# What is needed:
Arrange the lines of the material below as a numbered list, from its first line through the line containing "point(1047,857)". Leave out any blank lines.

Word and item position data:
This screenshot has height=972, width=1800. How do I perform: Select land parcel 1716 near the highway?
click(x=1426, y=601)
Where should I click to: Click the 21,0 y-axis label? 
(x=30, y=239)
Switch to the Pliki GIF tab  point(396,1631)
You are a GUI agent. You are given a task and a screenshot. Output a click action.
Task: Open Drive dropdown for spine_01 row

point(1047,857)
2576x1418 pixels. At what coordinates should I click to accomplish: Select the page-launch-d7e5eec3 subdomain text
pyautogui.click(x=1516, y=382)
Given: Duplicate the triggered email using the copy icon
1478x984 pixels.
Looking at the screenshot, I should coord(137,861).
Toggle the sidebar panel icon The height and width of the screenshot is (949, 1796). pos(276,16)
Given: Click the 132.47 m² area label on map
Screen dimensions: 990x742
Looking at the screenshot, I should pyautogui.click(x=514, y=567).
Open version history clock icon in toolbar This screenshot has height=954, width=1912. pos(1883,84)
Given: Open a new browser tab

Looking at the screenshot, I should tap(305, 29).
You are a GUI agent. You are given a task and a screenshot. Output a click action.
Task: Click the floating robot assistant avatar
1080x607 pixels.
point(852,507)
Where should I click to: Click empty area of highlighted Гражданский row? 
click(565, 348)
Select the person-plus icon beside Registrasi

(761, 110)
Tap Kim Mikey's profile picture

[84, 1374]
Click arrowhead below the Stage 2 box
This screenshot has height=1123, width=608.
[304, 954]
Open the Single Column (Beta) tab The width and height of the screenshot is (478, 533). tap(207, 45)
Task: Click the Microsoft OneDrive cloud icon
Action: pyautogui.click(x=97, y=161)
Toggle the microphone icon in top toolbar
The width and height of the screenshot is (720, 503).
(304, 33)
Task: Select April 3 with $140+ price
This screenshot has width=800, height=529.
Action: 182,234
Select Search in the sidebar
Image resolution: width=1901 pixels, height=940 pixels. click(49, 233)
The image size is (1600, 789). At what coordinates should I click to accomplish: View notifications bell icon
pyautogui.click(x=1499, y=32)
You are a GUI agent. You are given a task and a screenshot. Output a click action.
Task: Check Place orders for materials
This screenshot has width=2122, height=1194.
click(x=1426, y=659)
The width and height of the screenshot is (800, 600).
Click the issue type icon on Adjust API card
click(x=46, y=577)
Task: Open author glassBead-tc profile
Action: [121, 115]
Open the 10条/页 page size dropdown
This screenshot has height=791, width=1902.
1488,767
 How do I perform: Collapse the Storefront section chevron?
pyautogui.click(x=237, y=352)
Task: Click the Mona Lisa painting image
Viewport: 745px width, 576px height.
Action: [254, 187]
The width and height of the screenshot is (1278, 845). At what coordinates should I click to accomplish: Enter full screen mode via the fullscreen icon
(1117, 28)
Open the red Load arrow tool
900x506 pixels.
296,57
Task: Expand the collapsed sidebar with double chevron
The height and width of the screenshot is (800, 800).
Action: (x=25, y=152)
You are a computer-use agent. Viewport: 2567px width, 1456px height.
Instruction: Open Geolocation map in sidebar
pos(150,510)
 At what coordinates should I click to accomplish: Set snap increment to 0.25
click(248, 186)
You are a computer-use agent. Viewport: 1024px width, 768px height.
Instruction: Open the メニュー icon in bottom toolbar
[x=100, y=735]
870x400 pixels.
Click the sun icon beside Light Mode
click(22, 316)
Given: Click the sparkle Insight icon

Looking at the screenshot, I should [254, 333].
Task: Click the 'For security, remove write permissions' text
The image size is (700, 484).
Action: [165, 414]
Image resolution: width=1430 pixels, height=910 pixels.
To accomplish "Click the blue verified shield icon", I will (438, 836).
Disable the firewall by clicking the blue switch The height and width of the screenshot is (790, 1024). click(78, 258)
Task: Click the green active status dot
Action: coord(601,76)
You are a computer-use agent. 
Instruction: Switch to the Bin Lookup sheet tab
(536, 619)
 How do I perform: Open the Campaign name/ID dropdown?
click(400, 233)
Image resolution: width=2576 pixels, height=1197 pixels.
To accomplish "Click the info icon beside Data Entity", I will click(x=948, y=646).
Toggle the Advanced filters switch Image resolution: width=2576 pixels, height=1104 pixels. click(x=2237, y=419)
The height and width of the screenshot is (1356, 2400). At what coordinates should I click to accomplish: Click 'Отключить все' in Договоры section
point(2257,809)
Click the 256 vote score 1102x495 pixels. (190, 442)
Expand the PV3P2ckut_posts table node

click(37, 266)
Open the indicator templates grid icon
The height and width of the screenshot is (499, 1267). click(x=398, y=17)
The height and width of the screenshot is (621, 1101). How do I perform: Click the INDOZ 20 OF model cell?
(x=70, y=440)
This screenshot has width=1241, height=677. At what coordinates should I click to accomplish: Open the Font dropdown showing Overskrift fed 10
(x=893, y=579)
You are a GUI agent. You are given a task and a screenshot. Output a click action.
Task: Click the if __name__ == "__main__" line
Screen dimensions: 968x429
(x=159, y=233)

# The result:
1. This screenshot has height=972, width=1800. How do I perform: Select land parcel 1716 near the highway?
2. click(x=1426, y=601)
3. Where should I click to: Click the 21,0 y-axis label? 
4. (x=30, y=239)
5. Switch to the Pliki GIF tab  point(396,1631)
6. You are a GUI agent. You are given a task and a screenshot. Output a click action.
7. Task: Open Drive dropdown for spine_01 row
8. point(1047,857)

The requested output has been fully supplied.